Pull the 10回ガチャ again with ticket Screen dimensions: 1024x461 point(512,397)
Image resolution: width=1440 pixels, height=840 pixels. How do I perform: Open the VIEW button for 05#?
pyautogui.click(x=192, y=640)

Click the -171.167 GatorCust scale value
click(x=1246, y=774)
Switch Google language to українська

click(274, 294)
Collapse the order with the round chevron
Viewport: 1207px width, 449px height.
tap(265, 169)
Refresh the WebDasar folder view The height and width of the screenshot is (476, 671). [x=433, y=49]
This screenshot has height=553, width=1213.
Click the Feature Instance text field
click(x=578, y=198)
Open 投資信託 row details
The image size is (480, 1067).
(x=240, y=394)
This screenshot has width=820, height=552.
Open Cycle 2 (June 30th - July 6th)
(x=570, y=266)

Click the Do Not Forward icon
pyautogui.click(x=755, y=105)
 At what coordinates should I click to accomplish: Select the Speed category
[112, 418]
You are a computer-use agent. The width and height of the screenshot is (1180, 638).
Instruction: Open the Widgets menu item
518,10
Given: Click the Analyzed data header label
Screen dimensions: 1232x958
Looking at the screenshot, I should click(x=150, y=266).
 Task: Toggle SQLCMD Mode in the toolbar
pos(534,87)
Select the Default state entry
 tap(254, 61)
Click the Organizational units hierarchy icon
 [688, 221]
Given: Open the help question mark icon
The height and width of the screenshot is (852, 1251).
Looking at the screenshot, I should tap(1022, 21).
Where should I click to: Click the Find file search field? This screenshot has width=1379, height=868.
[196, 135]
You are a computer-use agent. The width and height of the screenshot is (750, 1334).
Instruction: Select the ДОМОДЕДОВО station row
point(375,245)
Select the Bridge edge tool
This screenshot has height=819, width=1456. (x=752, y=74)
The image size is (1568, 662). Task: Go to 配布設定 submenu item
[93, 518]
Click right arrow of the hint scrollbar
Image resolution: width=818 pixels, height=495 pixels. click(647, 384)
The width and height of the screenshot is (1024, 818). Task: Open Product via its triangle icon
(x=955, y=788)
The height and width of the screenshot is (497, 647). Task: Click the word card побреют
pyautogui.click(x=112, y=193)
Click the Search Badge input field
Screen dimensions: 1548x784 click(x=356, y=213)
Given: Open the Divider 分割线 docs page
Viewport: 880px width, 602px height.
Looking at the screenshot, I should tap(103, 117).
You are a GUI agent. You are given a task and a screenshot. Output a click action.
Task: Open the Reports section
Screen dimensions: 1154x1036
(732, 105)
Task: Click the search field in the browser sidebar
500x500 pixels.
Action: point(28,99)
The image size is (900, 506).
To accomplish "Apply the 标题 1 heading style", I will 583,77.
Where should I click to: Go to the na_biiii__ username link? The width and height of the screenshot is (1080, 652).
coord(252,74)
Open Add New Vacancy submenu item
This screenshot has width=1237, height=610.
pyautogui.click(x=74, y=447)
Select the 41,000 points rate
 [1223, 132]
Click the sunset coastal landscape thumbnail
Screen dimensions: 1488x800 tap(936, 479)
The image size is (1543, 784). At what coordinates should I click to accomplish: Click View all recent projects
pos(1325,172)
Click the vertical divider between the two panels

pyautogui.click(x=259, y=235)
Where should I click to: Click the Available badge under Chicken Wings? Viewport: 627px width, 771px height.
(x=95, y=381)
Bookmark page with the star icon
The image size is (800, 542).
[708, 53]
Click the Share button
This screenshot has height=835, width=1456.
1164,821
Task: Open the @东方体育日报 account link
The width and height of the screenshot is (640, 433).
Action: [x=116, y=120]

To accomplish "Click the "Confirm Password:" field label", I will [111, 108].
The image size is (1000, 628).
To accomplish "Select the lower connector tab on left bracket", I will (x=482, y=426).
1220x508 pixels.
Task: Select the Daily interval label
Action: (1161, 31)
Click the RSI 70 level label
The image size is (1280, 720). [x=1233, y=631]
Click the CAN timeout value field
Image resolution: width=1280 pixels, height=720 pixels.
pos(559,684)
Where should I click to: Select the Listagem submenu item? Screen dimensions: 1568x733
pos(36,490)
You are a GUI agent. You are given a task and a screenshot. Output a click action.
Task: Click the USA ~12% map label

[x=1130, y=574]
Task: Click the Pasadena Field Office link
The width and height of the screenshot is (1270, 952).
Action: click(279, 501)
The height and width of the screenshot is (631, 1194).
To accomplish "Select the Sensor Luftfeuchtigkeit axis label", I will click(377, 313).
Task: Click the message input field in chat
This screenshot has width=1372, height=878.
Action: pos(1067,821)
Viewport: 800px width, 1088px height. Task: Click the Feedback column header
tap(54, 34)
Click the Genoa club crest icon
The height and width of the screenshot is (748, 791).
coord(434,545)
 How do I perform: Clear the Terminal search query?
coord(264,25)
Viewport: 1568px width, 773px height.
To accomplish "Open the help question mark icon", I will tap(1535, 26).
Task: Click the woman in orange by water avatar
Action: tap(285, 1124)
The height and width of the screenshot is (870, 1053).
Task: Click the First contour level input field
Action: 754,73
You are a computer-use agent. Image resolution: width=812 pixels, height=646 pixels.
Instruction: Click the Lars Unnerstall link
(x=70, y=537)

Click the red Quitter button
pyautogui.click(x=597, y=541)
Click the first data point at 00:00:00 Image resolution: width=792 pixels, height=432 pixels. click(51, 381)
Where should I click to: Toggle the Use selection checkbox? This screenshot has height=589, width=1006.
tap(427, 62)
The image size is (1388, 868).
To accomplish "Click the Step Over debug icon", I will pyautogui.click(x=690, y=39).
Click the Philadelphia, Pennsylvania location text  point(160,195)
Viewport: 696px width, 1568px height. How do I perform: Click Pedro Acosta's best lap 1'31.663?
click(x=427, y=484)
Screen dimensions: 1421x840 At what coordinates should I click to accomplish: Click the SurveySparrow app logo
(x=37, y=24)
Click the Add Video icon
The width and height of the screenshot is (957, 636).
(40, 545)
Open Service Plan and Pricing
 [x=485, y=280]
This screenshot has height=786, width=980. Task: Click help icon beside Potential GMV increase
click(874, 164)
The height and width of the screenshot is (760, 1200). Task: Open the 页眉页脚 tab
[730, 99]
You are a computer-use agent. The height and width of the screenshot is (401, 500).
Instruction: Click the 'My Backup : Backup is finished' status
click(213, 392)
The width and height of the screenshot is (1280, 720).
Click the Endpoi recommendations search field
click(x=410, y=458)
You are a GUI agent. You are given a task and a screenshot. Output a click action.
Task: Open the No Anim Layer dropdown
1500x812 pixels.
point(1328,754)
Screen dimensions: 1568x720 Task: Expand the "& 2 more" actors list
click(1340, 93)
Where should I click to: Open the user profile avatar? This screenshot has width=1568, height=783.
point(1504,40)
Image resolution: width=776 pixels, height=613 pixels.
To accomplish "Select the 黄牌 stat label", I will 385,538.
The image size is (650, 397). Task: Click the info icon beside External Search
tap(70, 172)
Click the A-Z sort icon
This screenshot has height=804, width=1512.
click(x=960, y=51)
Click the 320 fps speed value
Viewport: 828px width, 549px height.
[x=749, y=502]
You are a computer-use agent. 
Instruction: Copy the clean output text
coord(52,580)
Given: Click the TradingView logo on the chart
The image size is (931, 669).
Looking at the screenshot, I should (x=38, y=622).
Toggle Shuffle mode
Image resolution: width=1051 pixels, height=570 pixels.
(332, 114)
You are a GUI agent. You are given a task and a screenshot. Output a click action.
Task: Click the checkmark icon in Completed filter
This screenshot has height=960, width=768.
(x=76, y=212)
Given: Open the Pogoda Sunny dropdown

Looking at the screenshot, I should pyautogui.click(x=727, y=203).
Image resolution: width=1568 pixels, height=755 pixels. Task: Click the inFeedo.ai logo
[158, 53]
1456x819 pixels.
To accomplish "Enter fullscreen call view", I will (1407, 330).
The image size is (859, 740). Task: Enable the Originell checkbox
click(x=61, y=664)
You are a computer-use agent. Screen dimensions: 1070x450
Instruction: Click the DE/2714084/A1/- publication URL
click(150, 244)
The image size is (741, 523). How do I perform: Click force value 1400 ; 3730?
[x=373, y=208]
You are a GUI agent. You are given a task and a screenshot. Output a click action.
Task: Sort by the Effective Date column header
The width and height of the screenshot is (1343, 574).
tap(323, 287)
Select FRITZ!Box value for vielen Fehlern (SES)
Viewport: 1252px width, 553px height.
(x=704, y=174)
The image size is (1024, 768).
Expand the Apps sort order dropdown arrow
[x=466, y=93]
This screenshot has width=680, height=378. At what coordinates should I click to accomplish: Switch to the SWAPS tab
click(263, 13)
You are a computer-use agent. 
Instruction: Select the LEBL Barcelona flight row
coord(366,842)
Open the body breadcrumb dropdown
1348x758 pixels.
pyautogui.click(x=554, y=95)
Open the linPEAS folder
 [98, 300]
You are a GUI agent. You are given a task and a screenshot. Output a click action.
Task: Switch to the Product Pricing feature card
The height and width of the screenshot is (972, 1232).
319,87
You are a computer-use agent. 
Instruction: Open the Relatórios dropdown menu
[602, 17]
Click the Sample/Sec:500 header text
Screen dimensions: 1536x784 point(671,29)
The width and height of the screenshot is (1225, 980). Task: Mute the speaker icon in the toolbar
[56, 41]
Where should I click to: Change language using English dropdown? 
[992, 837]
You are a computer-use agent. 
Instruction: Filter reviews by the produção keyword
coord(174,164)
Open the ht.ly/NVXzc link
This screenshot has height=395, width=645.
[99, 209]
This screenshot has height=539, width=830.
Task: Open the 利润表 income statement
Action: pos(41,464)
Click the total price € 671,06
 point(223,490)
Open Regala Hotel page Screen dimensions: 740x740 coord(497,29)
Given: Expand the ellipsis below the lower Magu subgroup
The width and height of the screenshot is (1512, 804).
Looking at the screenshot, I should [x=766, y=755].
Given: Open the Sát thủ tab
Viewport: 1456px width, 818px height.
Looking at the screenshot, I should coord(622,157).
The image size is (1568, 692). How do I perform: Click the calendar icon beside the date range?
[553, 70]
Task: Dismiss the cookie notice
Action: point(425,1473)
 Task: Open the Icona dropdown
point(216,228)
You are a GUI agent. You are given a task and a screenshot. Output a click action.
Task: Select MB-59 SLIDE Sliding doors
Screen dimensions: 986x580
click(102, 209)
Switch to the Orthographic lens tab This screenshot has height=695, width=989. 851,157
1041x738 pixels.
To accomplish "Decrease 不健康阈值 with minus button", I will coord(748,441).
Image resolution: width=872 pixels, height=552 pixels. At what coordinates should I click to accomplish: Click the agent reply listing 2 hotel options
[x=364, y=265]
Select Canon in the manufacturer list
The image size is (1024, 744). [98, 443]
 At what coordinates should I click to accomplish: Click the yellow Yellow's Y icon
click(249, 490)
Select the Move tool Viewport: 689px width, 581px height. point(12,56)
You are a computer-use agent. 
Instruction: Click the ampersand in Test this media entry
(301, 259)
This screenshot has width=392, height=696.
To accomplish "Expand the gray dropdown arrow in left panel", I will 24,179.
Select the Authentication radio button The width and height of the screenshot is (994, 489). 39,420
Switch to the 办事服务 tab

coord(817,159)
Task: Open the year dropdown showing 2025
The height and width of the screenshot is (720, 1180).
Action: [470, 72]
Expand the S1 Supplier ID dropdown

§ §

ACTIVITY
Out of the data above, set down the lines from the one with "The width and height of the screenshot is (1270, 952)." to the one with "The image size is (1388, 868).", both included, exactly as written and with no additions.

YOUR RESPONSE
The width and height of the screenshot is (1270, 952).
Action: click(279, 501)
The height and width of the screenshot is (631, 1194).
To accomplish "Select the Sensor Luftfeuchtigkeit axis label", I will click(377, 313).
Task: Click the message input field in chat
This screenshot has width=1372, height=878.
Action: pos(1067,821)
Viewport: 800px width, 1088px height. Task: Click the Feedback column header
tap(54, 34)
Click the Genoa club crest icon
The height and width of the screenshot is (748, 791).
coord(434,545)
 How do I perform: Clear the Terminal search query?
coord(264,25)
Viewport: 1568px width, 773px height.
To accomplish "Open the help question mark icon", I will tap(1535, 26).
Task: Click the woman in orange by water avatar
Action: tap(285, 1124)
The height and width of the screenshot is (870, 1053).
Task: Click the First contour level input field
Action: 754,73
You are a computer-use agent. Image resolution: width=812 pixels, height=646 pixels.
Instruction: Click the Lars Unnerstall link
(x=70, y=537)

Click the red Quitter button
pyautogui.click(x=597, y=541)
Click the first data point at 00:00:00 Image resolution: width=792 pixels, height=432 pixels. click(51, 381)
Where should I click to: Toggle the Use selection checkbox? This screenshot has height=589, width=1006.
tap(427, 62)
The image size is (1388, 868).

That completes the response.